The simulations let employees practice their responses to a variety of challenging yet likely scenarios. At itsu, where the training is conducted on mobile handsets, employee retention has increased by 29 percent, according to Skarheim. By capturing the data around how workers act — and where they hesitate and what they prioritize under pressure — the tool can assess what their natural, preferred behaviors are, and so provide individual feedback and insight that feels personal and relevant.

“This measures real-life performance so we can see how each person is doing and where they can improve,” Skarheim explains. “We also know that there is a strong correlation between those who train the most and those who show the most improvement.”

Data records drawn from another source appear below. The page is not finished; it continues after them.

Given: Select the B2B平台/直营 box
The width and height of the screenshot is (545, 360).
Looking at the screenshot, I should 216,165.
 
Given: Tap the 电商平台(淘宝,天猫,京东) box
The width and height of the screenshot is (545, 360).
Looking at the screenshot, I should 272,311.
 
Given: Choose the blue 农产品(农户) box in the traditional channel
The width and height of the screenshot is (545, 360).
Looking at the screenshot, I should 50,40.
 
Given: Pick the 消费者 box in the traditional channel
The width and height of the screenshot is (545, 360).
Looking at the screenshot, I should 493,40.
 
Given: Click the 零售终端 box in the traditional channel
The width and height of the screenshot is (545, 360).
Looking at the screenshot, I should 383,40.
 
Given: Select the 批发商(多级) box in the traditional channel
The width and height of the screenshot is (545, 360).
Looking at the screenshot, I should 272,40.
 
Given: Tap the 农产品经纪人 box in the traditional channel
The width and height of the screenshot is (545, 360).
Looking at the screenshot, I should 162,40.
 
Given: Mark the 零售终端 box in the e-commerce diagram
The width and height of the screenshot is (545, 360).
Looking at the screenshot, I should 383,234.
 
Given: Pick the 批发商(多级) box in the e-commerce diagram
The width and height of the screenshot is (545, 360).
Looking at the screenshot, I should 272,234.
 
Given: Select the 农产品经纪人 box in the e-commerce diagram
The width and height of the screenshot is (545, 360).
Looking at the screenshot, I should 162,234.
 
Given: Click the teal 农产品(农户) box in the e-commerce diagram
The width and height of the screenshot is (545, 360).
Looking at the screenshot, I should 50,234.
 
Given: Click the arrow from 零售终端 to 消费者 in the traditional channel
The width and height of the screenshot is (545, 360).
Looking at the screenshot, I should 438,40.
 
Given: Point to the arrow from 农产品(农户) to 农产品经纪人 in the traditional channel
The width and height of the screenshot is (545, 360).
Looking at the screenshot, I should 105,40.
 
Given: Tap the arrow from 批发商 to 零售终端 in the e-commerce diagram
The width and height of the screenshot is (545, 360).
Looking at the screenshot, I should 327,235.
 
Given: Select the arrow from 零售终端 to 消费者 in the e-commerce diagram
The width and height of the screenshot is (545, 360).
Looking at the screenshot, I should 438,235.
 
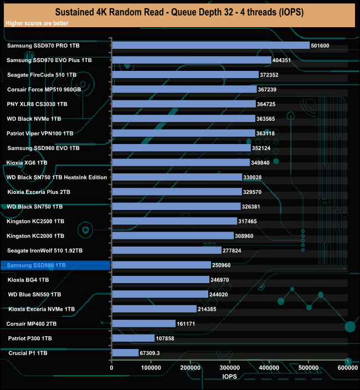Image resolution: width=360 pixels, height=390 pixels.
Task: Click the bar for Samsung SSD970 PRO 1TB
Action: (x=210, y=45)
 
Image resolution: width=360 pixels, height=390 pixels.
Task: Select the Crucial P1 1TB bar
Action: (x=125, y=353)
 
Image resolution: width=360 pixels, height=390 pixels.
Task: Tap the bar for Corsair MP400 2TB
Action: (x=143, y=324)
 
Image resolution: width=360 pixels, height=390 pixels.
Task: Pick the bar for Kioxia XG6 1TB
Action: (x=181, y=162)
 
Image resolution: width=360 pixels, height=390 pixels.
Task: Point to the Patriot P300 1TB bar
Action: (x=133, y=338)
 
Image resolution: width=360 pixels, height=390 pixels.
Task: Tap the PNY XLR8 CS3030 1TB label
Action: (x=37, y=104)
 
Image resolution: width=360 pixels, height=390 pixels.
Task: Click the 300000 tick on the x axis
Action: (x=230, y=367)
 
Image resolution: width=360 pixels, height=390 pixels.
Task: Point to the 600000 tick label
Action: (x=347, y=367)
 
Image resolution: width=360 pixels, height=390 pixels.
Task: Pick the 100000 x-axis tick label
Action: (x=151, y=367)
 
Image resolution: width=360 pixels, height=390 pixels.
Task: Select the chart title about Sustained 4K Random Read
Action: (x=179, y=12)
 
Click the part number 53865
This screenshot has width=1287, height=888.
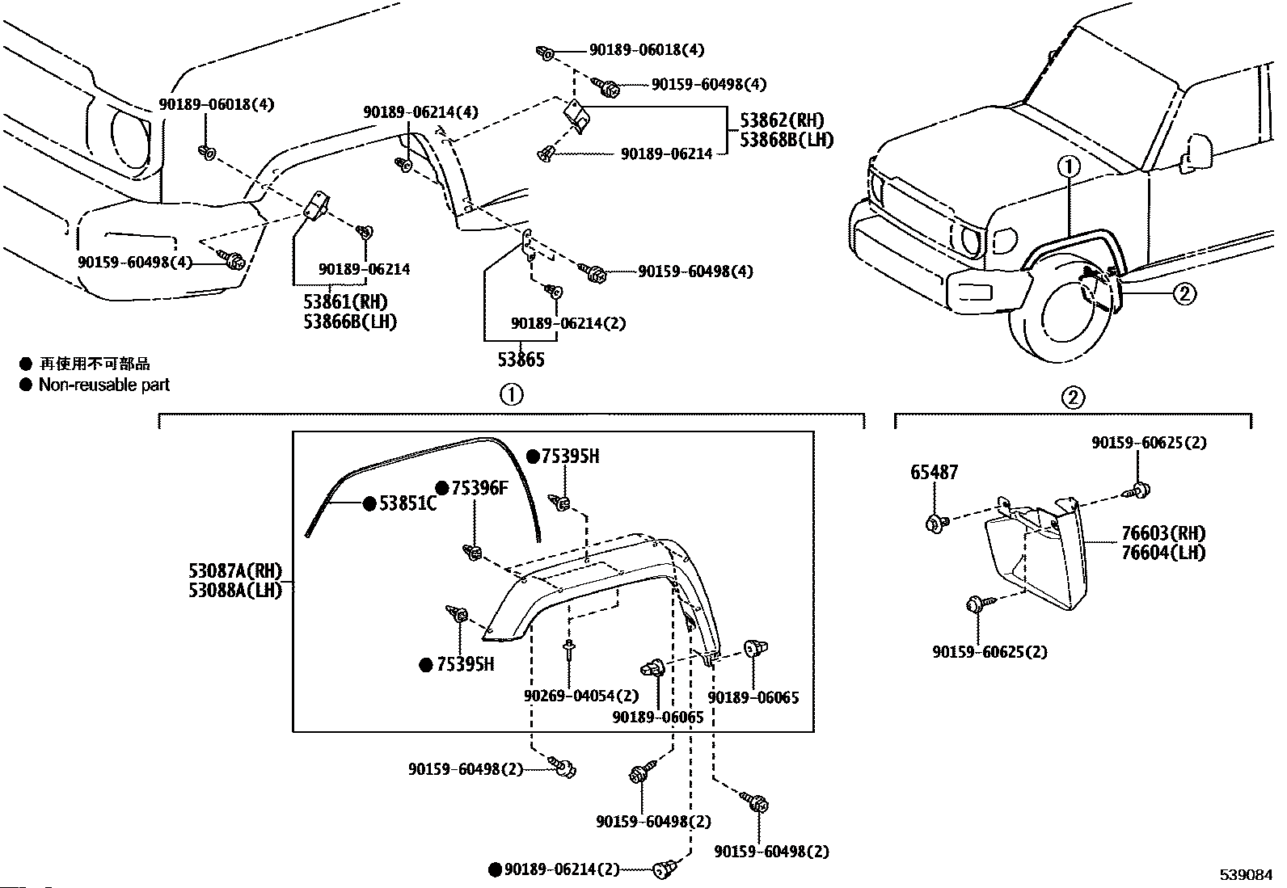point(521,360)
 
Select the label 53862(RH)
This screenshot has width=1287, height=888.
point(782,120)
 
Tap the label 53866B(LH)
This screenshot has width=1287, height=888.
point(350,321)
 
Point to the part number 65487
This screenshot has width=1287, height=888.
point(935,472)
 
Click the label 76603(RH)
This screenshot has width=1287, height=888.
point(1163,533)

Reaching your personal best

Business organizations using simulations for training purposes is nothing new. There are flight simulators to train pilots. And Ford Motor Company reduced assembly-line injuries by using VR to test the production process.

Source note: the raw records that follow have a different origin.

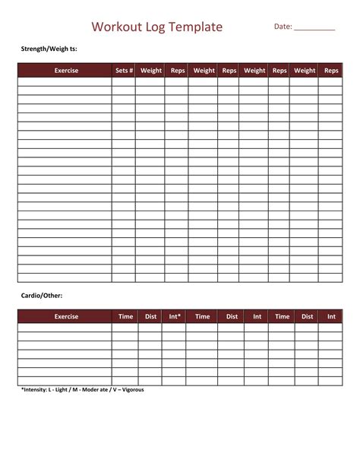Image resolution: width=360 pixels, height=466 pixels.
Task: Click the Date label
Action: (283, 27)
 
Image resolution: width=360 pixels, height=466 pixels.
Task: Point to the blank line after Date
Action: (314, 28)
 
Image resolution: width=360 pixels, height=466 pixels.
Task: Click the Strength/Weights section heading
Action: (49, 49)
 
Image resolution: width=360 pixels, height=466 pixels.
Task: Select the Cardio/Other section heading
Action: (41, 296)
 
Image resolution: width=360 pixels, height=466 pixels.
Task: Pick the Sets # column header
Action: (124, 71)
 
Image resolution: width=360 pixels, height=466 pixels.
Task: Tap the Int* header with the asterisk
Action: (175, 316)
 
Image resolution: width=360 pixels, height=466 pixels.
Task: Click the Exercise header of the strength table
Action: (66, 71)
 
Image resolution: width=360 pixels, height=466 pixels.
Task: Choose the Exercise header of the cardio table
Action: (66, 316)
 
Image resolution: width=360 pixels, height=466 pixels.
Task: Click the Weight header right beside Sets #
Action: (151, 71)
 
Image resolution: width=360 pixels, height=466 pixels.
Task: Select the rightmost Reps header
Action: (331, 71)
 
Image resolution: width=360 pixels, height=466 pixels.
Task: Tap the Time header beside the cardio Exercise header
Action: (125, 316)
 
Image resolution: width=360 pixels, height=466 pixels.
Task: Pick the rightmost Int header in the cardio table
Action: (331, 316)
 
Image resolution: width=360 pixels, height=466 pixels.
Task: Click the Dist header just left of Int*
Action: (150, 316)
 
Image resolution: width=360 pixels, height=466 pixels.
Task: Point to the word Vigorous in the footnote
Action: (130, 390)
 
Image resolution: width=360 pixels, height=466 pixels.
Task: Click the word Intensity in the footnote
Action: (36, 390)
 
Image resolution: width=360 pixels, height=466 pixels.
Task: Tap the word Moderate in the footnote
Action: (97, 390)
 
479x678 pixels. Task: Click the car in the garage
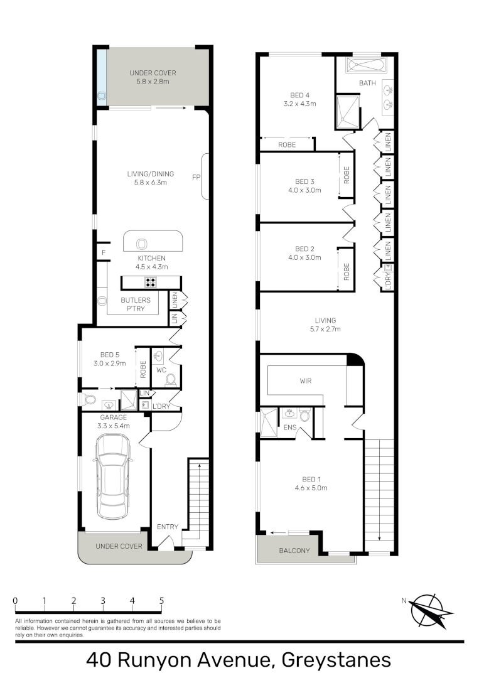113,469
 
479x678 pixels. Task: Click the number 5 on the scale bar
162,600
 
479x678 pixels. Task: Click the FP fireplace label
196,178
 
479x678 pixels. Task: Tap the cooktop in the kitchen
151,282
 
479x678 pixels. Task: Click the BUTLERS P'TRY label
136,304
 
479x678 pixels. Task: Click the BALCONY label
294,551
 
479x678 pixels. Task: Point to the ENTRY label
168,527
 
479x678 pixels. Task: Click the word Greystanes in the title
336,660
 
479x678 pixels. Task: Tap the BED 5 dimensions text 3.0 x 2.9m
109,363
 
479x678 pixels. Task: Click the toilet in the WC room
170,379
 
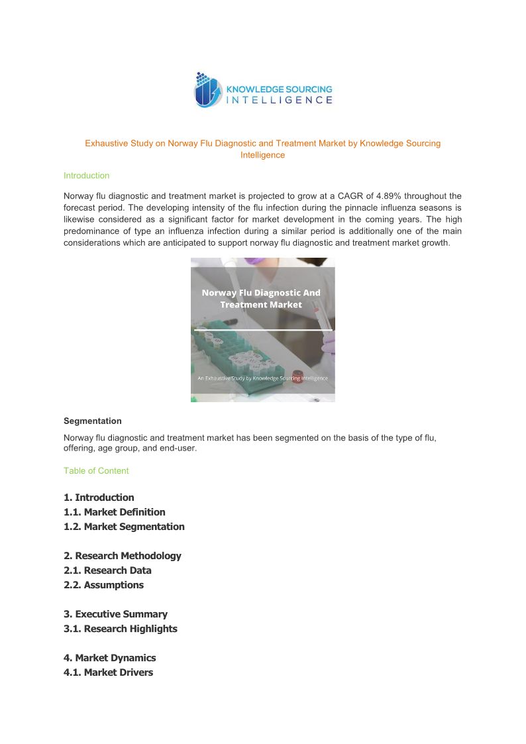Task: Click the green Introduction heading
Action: tap(86, 176)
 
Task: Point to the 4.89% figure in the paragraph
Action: tap(388, 196)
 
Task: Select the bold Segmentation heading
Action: tap(93, 421)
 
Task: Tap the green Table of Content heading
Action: tap(96, 470)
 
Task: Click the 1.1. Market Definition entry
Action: tap(115, 512)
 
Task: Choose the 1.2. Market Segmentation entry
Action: tap(124, 527)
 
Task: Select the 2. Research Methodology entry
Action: tap(123, 556)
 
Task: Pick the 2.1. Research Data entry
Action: tap(107, 570)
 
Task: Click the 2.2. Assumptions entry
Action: tap(103, 585)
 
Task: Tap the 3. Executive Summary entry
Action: tap(115, 614)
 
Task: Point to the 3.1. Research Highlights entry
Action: tap(121, 629)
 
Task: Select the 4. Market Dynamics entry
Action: tap(110, 658)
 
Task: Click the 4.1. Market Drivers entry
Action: tap(108, 672)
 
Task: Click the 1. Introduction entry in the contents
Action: tap(99, 498)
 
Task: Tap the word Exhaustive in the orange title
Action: tap(105, 143)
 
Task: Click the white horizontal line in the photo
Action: tap(263, 329)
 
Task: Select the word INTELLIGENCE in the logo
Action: tap(280, 100)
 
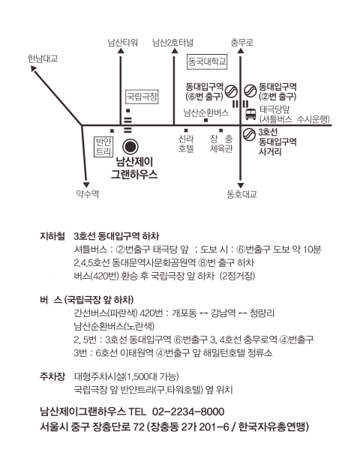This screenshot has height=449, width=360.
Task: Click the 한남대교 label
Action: (x=43, y=58)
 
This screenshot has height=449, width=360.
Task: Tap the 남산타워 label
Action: (x=123, y=43)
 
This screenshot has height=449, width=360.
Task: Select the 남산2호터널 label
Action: (x=172, y=43)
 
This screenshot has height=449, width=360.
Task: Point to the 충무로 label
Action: (x=242, y=43)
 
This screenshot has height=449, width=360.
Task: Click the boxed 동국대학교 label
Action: (x=207, y=61)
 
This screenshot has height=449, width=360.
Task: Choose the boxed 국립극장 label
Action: (x=142, y=97)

But in this case, the experience is personalized. Attensi and Be Your Best use similar methodologies to provide a comprehensive cognitive profile for users to improve their performance. They also measure cognitive flexibility (ability to adapt behaviors), cognitive inhibition (ability to resist undesired behaviors), self-reflection, perception, decisions, cognition, and learning under pressure. “We monitor scores over time to see where more work needs to be done,” says Skarheim, who is proud that his complex tools can be implemented by non-technical people.

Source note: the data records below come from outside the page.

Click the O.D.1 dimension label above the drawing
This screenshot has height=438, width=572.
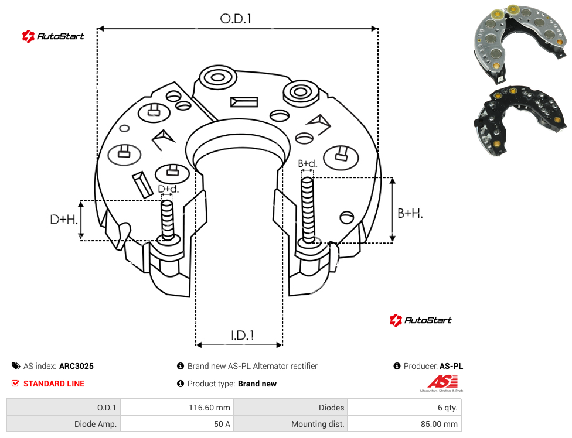[x=236, y=19]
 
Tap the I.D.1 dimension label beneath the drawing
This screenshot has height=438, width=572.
[x=243, y=336]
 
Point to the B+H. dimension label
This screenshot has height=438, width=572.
[x=410, y=213]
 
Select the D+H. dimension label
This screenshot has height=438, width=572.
[x=64, y=220]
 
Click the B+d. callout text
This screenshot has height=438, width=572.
[x=308, y=163]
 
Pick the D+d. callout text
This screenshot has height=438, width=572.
[x=168, y=189]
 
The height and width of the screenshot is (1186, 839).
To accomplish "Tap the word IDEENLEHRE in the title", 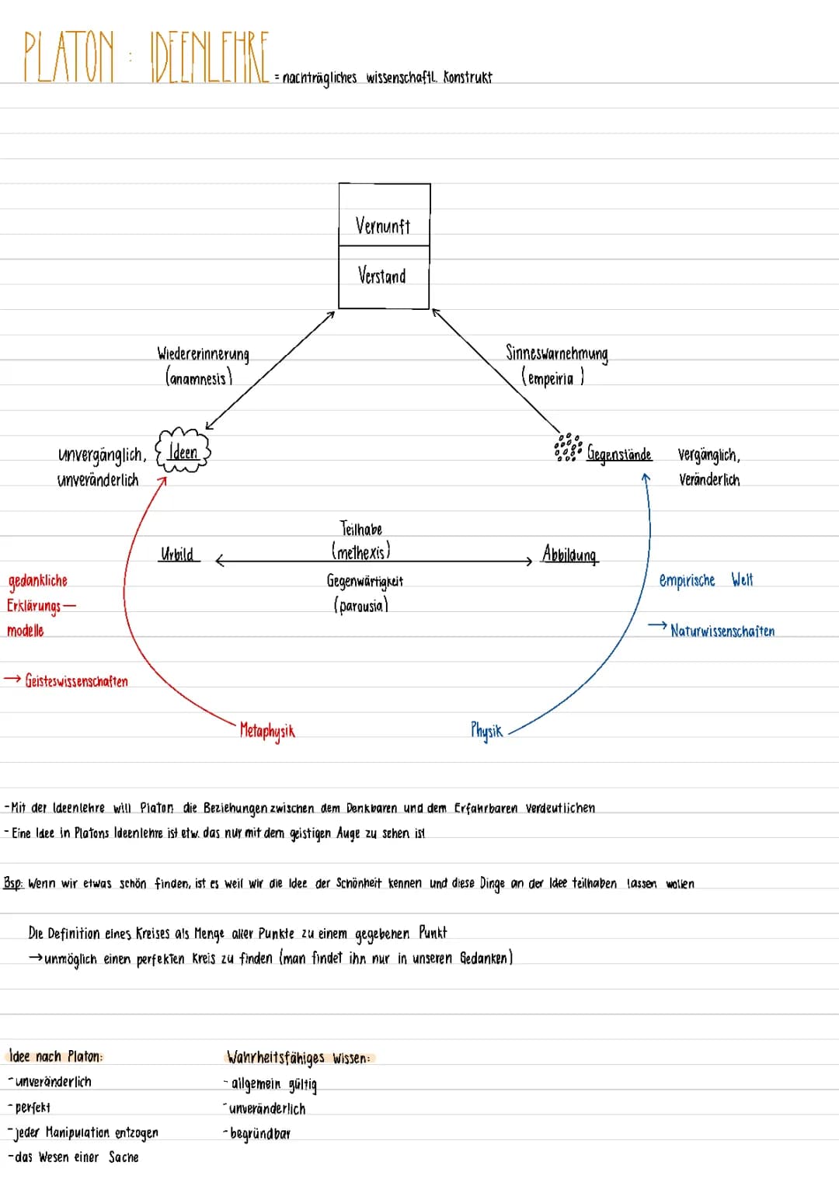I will (x=209, y=57).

Norway’s Under-19 soccer team, which uses VR training, was a surprise qualifier for the 2018 Under-19 European Championship. “It makes awareness and decision making a bigger topic for players and…crucially, we can practice football without physical fatigue,” said coach Paco Johansen in a testimonial for the service.

And Norway’s top soccer talent, Martin Ødegaard, who signed for Real Madrid CF at 16, used VR training during a recent injury break. “Fun but hard work. No physical load. Thanks, Be Your Best, for helping me train vision and decision making during my injury period. Feeling good!” said Ødegaard on social media, adding the hashtag #Futureoffootballtraining. (He is not a paid company spokesperson.) His perception score remains the highest of all current players to have used the tool.

The value of any organization is wrapped up in the quality of the decisions its people make. Access to tools that can help refine this previously hard-to-measure metric can have a measurable effect on development. “For me the most important thing is to drive tangible improved performance in the workplace and on the pitch,” says Skarheim.

As for my performance on VR — in the seconds before I received the ball, I had seen eight of my teammates and four opponents. I then passed the ball straight to an opponent, earning an overall score of zero and this withering verdict: Vision and decision making are very poor, roll up your sleeves, there is work to be done.